A MRV, responsável pela venda de 3.500 unidades do programa Minha Casa, Minha Vida em 2016, informou que destina 3% dos apartamentos para pessoas com necessidades especiais e oferece kits adaptação para esse público. A construtora não disponibiliza alterações específicas para idosos e afirma que algumas das mudanças estruturais, como rampas e portas mais largas, podem atendê-los. A Azul Construções disse que disponibiliza os kits para idosos quando solicitado. Ambas as empresas atendem as faixas 2 e 3, e por isso não são obrigadas a fornecer adaptações para idosos. Procuradas, várias construtoras da faixa 1 não se manifestaram sobre o assunto.

O problema, diz a terapeuta ocupacional Carla Santana, é que, diferente do entendimento das construtoras, não se deve tratar o idoso como deficiente. “As adaptações são diferentes. A maior parte deles não está em um andador ou de cadeira de rodas.” Entre as mudanças essenciais em um apartamento para alguém da terceira idade, Carla, que é especialista em adaptações para idosos, destaca a instalação de pisos antiderrapantes e antirreflexo, de barras de apoio e de iluminação adequada, principalmente entre o quarto e o banheiro, onde costumam acontecer quedas durante a noite. “A vida inteira a gente muda nossa residência, seja para receber um bebê, seja para um adolescente. O idoso precisa ainda mais dessas adaptações”, afirma.

A arquiteta Lívia Miranda lembra que o programa terá que estar preparado para atender ao aumento da demanda de idosos pela casa própria. Além das adaptações físicas que já estão regulamentadas e devem ser cumpridas, uma questão importante é que esses condomínios estão nas periferias. “Se o idoso está em um empreendimento periférico, o acesso às unidades de saúde e assistenciais, que pela idade vai demandar ainda mais, ficará mais difícil”, alerta.

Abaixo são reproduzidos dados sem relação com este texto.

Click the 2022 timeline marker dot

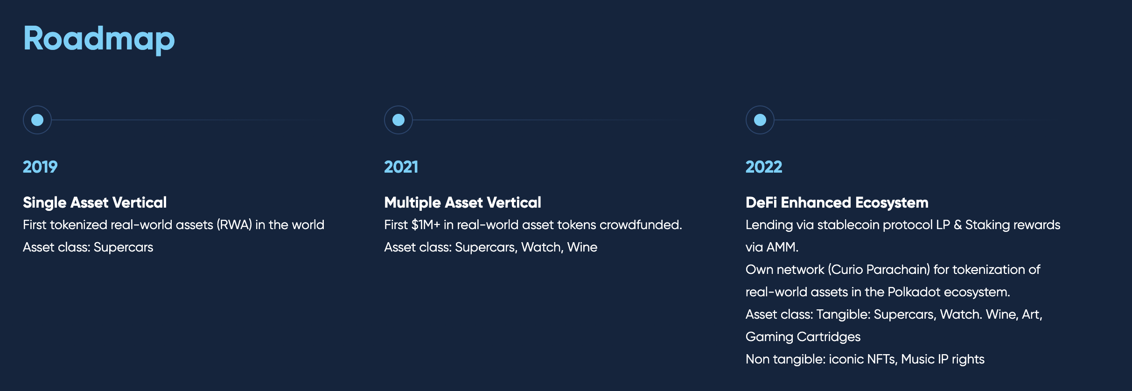pos(760,120)
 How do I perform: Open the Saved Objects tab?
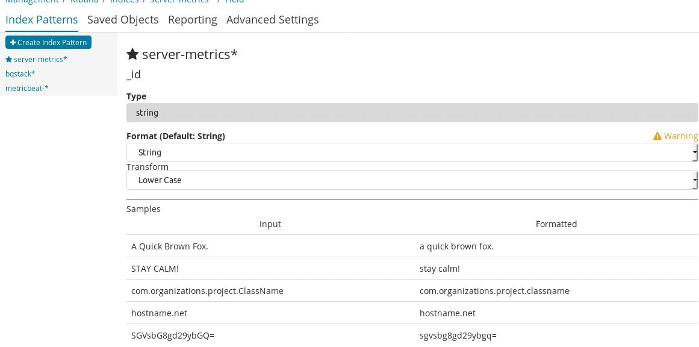click(x=123, y=19)
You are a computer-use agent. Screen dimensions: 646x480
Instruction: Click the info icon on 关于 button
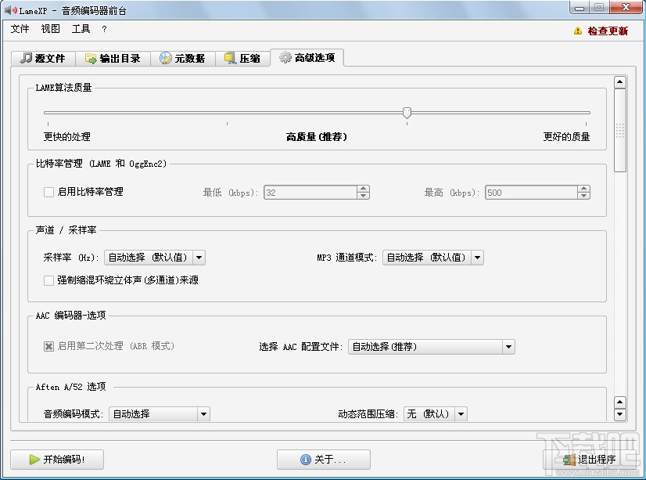(303, 460)
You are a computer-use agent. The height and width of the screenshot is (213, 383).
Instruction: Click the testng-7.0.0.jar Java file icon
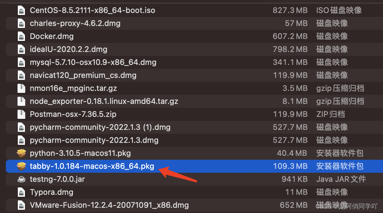tap(21, 179)
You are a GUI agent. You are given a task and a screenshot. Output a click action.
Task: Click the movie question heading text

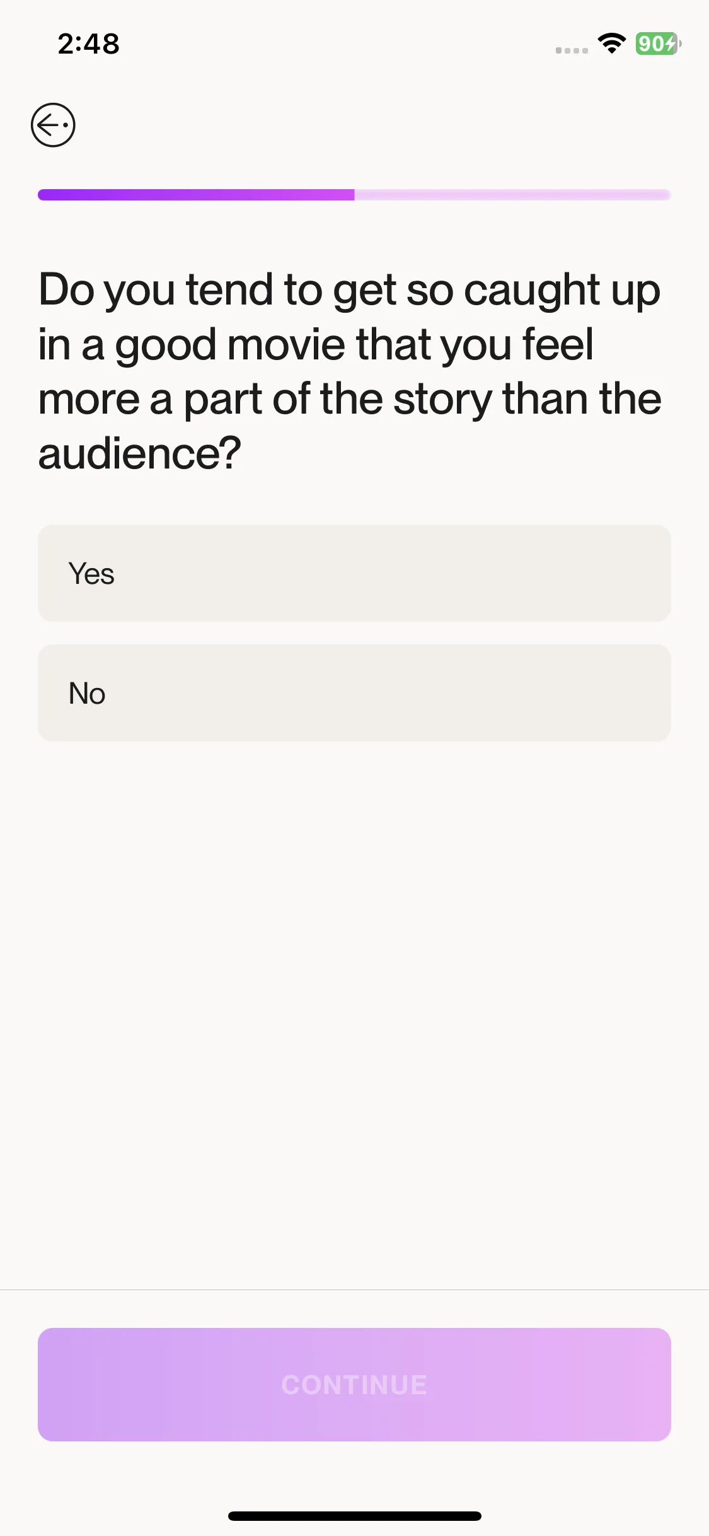pos(350,371)
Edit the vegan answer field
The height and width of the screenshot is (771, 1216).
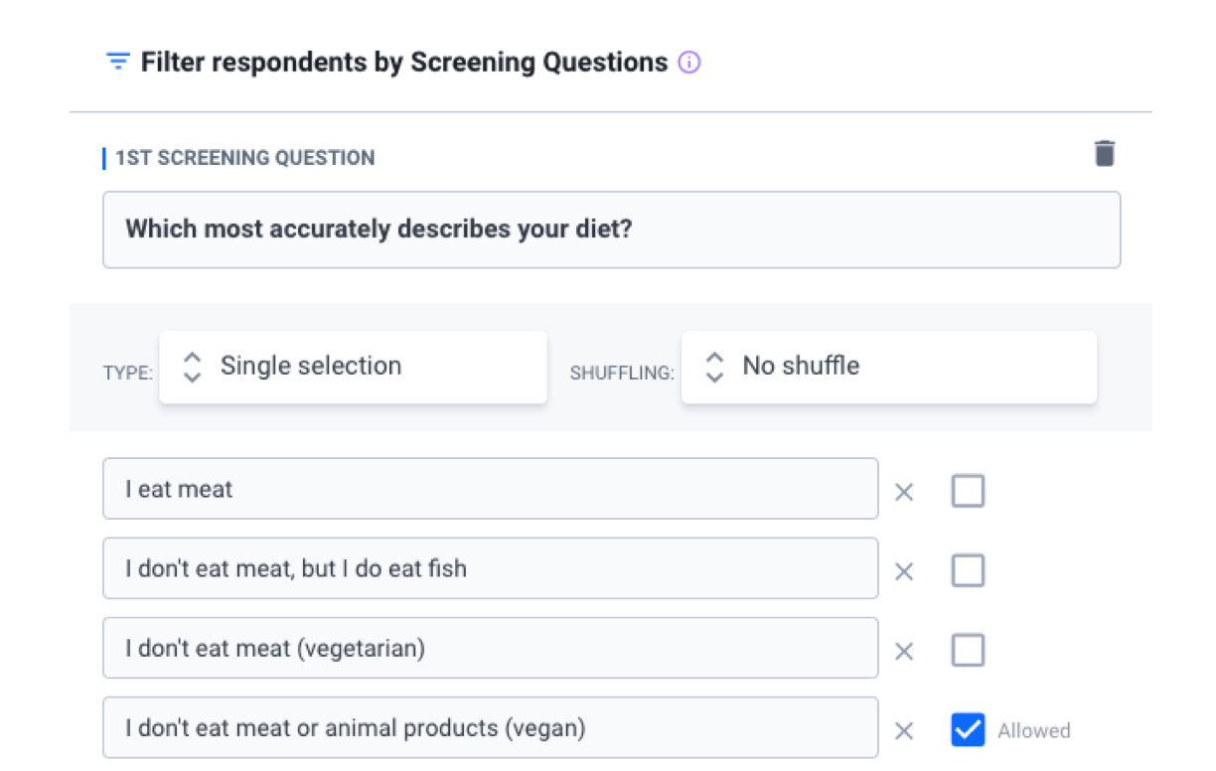click(490, 727)
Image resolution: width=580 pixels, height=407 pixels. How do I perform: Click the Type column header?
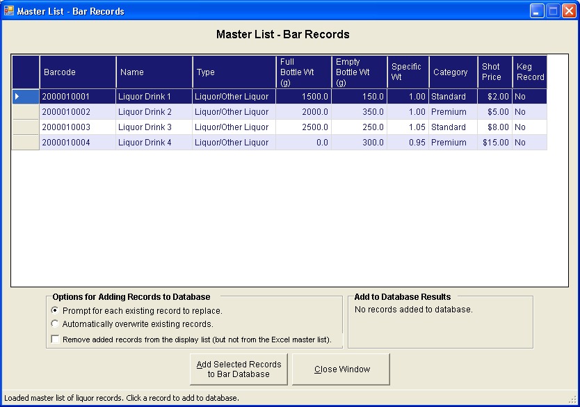234,72
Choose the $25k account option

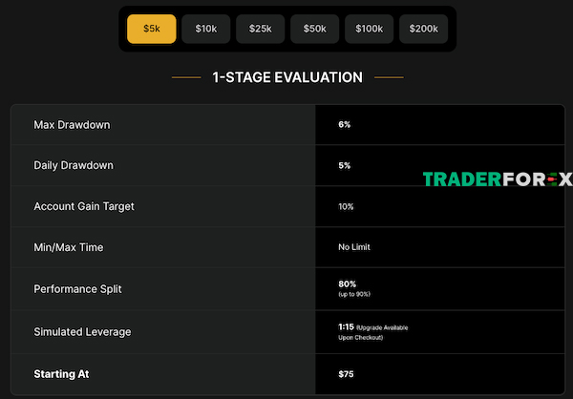[260, 30]
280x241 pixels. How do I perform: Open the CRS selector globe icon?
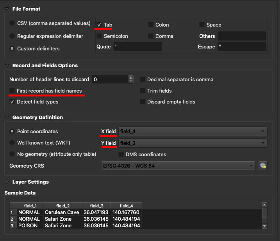click(x=263, y=166)
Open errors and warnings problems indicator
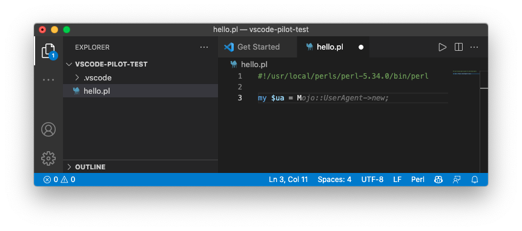 point(59,180)
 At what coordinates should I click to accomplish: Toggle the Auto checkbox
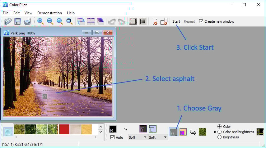tap(113, 137)
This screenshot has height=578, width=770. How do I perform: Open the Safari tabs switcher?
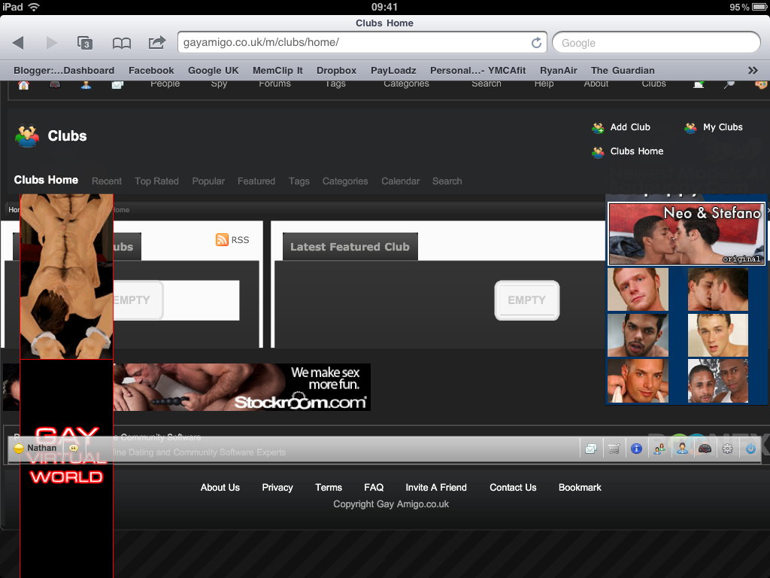click(x=85, y=43)
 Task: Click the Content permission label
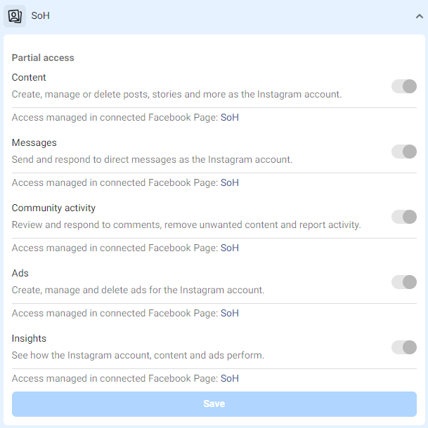tap(29, 77)
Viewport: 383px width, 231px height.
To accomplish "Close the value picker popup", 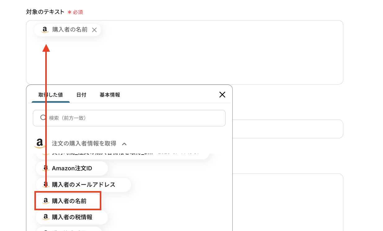I will pos(222,95).
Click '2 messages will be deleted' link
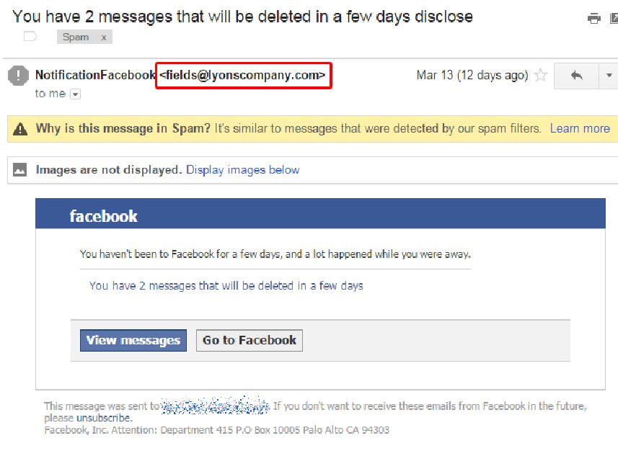The height and width of the screenshot is (451, 618). coord(226,285)
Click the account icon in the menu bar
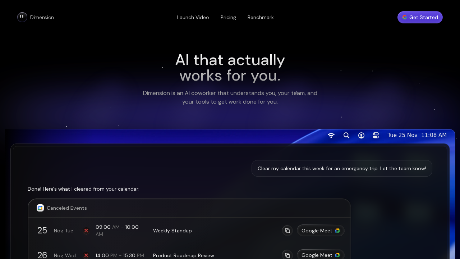Screen dimensions: 460x259 point(361,135)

Maria Socorro Ceducio tem 72 anos e mora com a filha, Edilene da Silva, de 32, em um apartamento do programa Minha Casa, Minha Vida em Cosmos, na zona oeste do Rio. Para ir ao médico, Maria do Socorro precisa pegar uma van ou um ônibus, que passa a uma hora de caminhada do condomínio. Para tentar resolver o problema de locomoção dos moradores, representantes dos condôminos disponibilizaram Kombis para fazer o transporte até a estação de BRT.

EDILENE DA SILVA/ ARQUIVO PESSOAL
Edilene da Silva e sua mãe, Maria Socorro Ceducio, moram juntas em apartamento do Minha Casa, Minha Vida em Cosmos, no Rio de Janeiro

O apartamento onde moram fica no quarto andar e o acesso é feito apenas por escadas. Edilene faz questão de não deixar a mãe sozinha no apartamento. “Tenho medo de ela cair. Ela já anda meio esquecida, as pernas estão mais fracas, prefiro estar sempre por perto”.